American Dunkirk

Posted by Barry Strauss under on August 29, 2012

New Orleans is soaked with water. Tampa is full of hot air — and that’s just the press. Actually, with so many of them holding their mouth in a permanent sneer, it’s a miracle that they get the air out.

Case in point: I tried to find a transcript of Rick Santorum’s speech online last night. I watched it on tv and found it alternately eloquent, maudlin, and weird. Wanting another look, I googled it, only to discover scorn and a headline announcing that Santorum had his facts wrong. At least he had facts.

Chris Christie is a natural at the lectern and last night he did not disappoint. He didn’t say much, though. Come to think of it, that’s not necessarily a flaw in a political speech, especially when a person’s deeds speak for themselves, as Christie’s do.

But enough about verbal athletics. My subject today is a physical feat on the water. It took place in America long ago. Eleven score and sixteen years ago, to be exact. Okay, it was 1776, but I am referring not to July 4 but to today, August 29.

The place was not Philadelphia but Brooklyn. The people were not the Signers of the Declaration of Independence but the Continental Army. The heroes were not Thomas Jefferson and John Adams but John Glover and George Washington.

John who? The world has little noted nor long remembered, but it should. John Glover and a band of Massachusetts fishermen, many from the Marblehead Regiment that he commanded, ferried the remnants of the Continental Army across the East River. It was the night of August 29, 1776. Two days earlier, that army had lost the first great pitched battle of the Revolutionary War, the Battle of Brooklyn (more accurately labeled the Battle of Long Island, because in those days, most of what is now Brooklyn was called Long Island. Brooklyn has expanded at the expense of Long Island – who says there’s no such thing as progress?)

The Americans fought hard in defense of Brooklyn, but they were amateurs and outnumbered. The British troops and their Hessian allies were trained professionals. They both smashed and outclassed the opposition. The Americans suffered heavy casualties. The British came up to their defenses in Brooklyn Heights, opposite Manhattan.

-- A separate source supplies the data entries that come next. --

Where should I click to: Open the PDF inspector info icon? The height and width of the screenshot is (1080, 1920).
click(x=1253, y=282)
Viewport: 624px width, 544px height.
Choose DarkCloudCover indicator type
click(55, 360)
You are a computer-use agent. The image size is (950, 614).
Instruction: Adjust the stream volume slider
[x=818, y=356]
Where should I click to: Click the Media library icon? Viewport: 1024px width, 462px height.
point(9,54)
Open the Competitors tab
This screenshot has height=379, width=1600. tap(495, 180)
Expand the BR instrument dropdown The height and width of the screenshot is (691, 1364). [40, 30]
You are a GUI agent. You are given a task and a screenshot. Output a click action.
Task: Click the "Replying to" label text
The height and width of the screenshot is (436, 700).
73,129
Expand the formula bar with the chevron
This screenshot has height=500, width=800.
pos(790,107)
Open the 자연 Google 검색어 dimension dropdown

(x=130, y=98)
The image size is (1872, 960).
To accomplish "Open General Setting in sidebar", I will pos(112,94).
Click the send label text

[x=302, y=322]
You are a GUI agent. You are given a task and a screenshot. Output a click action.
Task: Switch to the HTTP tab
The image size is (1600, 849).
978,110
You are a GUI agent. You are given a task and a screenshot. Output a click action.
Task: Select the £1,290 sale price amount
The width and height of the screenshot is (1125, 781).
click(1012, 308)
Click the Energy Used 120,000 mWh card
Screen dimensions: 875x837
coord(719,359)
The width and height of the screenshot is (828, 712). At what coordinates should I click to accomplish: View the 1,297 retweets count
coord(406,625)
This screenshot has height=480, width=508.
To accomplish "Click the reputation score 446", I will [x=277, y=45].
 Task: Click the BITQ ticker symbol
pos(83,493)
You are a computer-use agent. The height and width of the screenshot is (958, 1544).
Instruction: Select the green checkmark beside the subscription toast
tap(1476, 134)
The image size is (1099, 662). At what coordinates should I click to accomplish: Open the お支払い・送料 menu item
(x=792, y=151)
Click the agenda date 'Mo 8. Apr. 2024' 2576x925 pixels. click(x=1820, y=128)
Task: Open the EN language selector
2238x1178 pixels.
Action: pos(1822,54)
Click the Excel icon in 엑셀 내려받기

George Washington was in overall command. He agreed, reluctantly, to evacuate his surviving troops, about 10,000 men, across the East River to New York. Fortunately, he had ordered the Massachusetts men to Brooklyn, along with every boat that could be found. The Americans had no navy of their own.

Fortunately too, an unfavorable wind prevented the British fleet from sailing into the East River and cutting off the retreat. And most fortunate of all, a fog rolled into Brooklyn to prevent the British from seeing the Americans’ departure.

All night long the Americans went, now sailing, now rowing with muffled oars and bent backs. They brought the soldiers, their horses, and most of their equipment too across to safety. When the fog lifted on the morning of August 30, the British discovered, to their shock, that the enemy had escaped.

Like the British evacuation of their forces across the English Channel from Dunkirk, France in 1940, it was all but a miracle. It was an American Dunkirk.

Here is a beautiful thought in this electoral season: at Brooklyn in 1776, George Washington was the last man to leave. He did not board a boat until everyone else had done so. No, this was not the George Washington of cherry trees and myth. The fact is that he really did stay to the bitter end. Washington showed true leadership.

It wasn’t the great men, though, who saved the Revolution. It was the fishermen of Massachusetts who rowed and sailed the army across to freedom. And so it is today. In this country, we have our heroes, but when you get right down to it, we depend on no one but ourselves. Whether you believe that We are the Change We are Waiting For, whether you joined the Tea Party, or whether you go your own way, you share that heritage. That’s what I love about America.